Designing the Demise of Aral Sea: Strategies to Sustain Aesthetics and Performance in Anthropogenic Landscapes
Ellena Oi Ling WONG
Designing the Demise of Aral Sea: Strategies to Sustain Aesthetics and Performance in Anthropogenic Landscapes
Facing the irreversible decline of anthropogenic landscapes, what should be the aesthetics for landscape architects to design a perishing site? How should landscape design inform ecological grief from disappearing sites? This article evaluates the intersection of landscape aesthetics and material performance as agencies in the drying Aral Sea for design intervention.
This article challenges conventional ways of landscape conservation which aim to halt or reverse ecological degradation. Instead, it proposes a paradigm where the design for the anthropogenic landscape in the Aral Sea is not to solely conserve what is left, but rather allows a dignified decline. This perspective suggests that the aesthetics of designing anthropogenic landscapes depends on making visible the impact of human actions on the land and addressing resultant ecological grief, where nonhuman elements and their agency play a vital role in addressing the ecological losses.
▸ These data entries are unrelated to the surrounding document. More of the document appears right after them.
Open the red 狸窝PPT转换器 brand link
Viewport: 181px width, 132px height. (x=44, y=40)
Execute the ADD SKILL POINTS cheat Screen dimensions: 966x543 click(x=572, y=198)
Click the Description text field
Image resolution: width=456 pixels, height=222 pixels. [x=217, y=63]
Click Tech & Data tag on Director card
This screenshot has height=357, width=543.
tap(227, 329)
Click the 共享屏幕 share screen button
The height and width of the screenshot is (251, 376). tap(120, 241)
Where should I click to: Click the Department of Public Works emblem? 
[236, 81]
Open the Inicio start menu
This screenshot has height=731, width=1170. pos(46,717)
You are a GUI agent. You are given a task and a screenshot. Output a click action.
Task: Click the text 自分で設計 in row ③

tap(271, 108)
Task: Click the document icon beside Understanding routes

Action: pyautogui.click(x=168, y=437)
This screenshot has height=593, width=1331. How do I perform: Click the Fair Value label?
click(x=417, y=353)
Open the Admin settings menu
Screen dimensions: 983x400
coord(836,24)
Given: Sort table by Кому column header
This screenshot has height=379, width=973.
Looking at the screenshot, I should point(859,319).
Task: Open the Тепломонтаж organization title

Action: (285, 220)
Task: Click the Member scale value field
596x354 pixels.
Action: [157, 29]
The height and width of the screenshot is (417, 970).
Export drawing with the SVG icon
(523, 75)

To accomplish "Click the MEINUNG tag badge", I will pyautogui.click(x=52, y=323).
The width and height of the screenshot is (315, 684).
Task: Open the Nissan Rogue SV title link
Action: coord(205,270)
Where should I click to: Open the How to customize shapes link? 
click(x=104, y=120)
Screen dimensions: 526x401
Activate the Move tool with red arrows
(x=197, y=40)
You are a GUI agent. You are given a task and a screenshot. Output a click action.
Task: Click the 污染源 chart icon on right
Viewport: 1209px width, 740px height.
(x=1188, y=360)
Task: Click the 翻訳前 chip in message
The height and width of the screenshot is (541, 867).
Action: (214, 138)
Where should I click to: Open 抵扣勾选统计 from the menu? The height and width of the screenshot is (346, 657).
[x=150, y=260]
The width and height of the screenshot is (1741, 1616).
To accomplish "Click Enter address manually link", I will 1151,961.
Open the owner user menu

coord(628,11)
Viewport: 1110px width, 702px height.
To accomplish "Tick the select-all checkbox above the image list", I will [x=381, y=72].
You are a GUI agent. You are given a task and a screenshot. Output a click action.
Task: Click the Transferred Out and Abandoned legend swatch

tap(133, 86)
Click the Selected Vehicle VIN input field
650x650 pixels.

The proposed design interventions involve creating a system of brine pools, tillage mounds, sand-capturing dunes, and ecological markers, and seek to employ non-human entities, including both inorganic and organic materials like sand, salt, and plantings, in mitigating the demise of the Aral Sea. In essence, this article strives to make human devastation in the Anthropocene perceptible by designing an educative experience while slowing the disappearance of the dying sea.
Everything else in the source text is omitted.